#### [Challenge]
Reproduce the lines below word for word, with no changes of any kind.

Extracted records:

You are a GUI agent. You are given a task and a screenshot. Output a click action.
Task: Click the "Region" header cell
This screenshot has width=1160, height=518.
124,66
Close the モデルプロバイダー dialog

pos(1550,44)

#### [Complete response]
You are a GUI agent. You are given a task and a screenshot. Output a click action.
Task: Click the "Region" header cell
This screenshot has width=1160, height=518.
124,66
Close the モデルプロバイダー dialog

pos(1550,44)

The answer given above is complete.